■ BRIEF
Write out the listing verbatim. No pictures belong in it.

■ PROVIDED RECORDS
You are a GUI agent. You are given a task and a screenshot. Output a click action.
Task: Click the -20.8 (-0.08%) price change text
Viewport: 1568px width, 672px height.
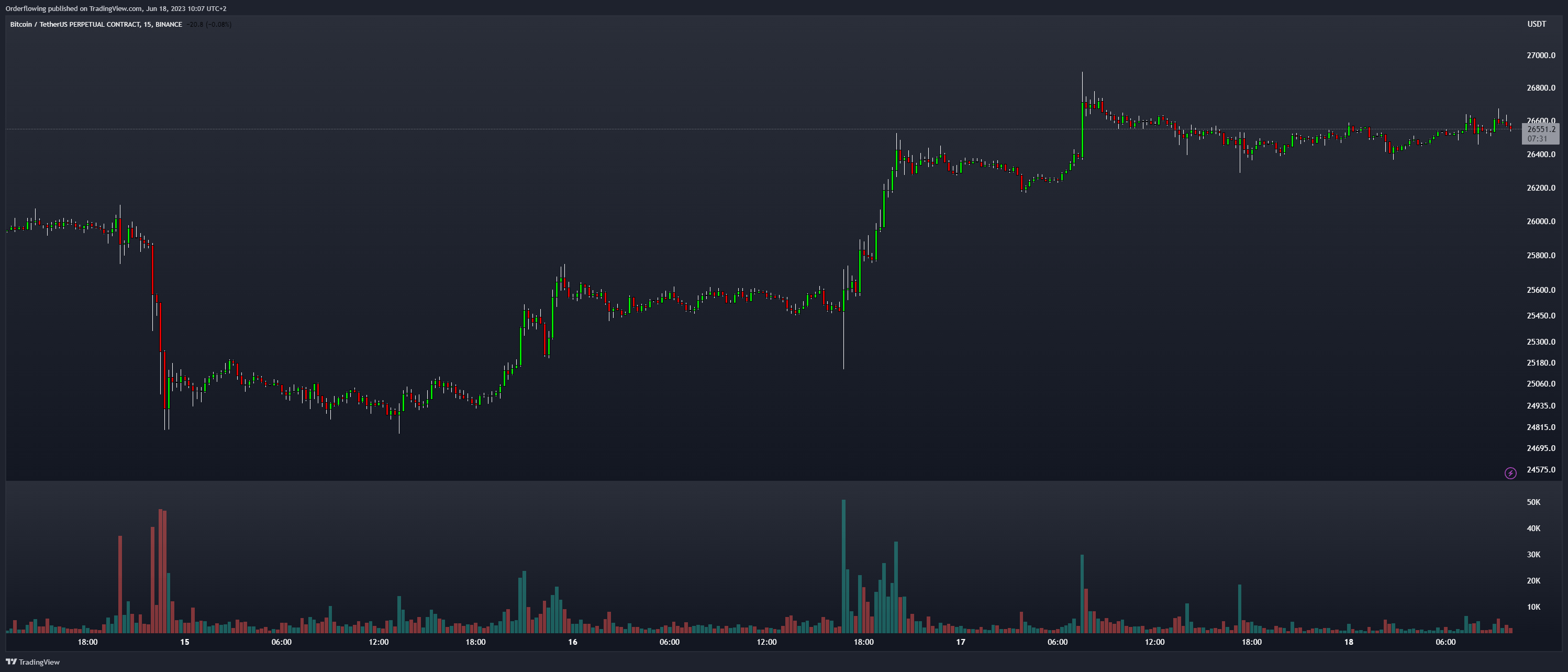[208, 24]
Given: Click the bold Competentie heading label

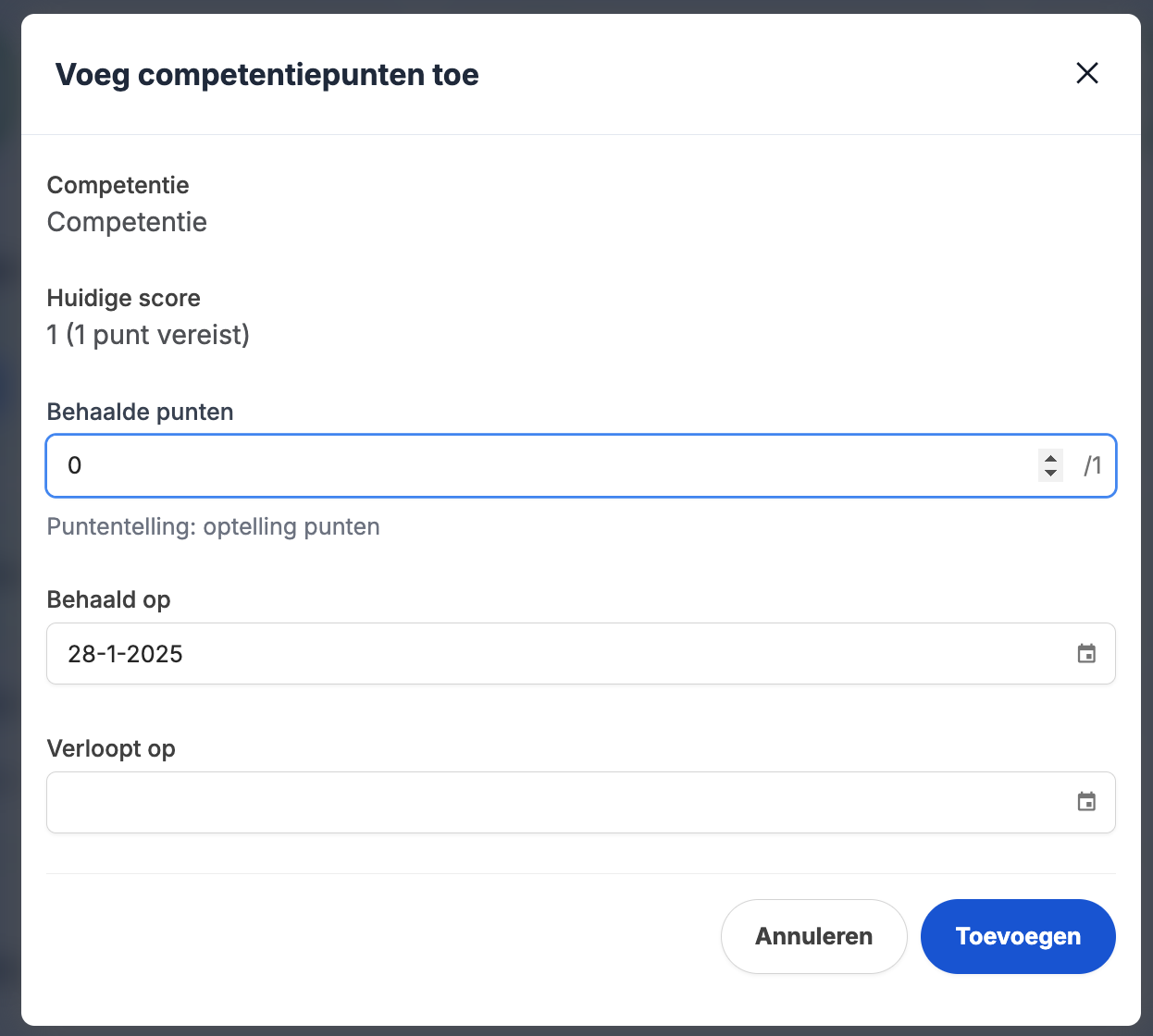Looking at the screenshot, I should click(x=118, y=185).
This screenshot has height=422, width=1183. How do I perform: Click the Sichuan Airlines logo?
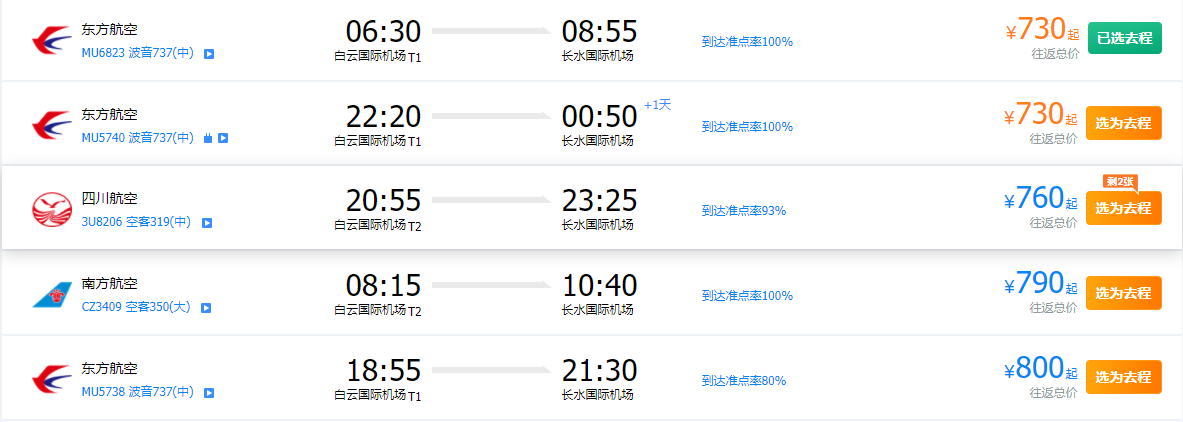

■ ANSWER AREA
You are a GUI agent. You are given a task and a screenshot. Output a click action.
Task: Click the -20.8 (-0.08%) price change text
Viewport: 1568px width, 672px height.
[208, 24]
Given: Click the bold Competentie heading label

Looking at the screenshot, I should click(x=118, y=185).
This screenshot has height=422, width=1183. How do I perform: Click the Sichuan Airlines logo?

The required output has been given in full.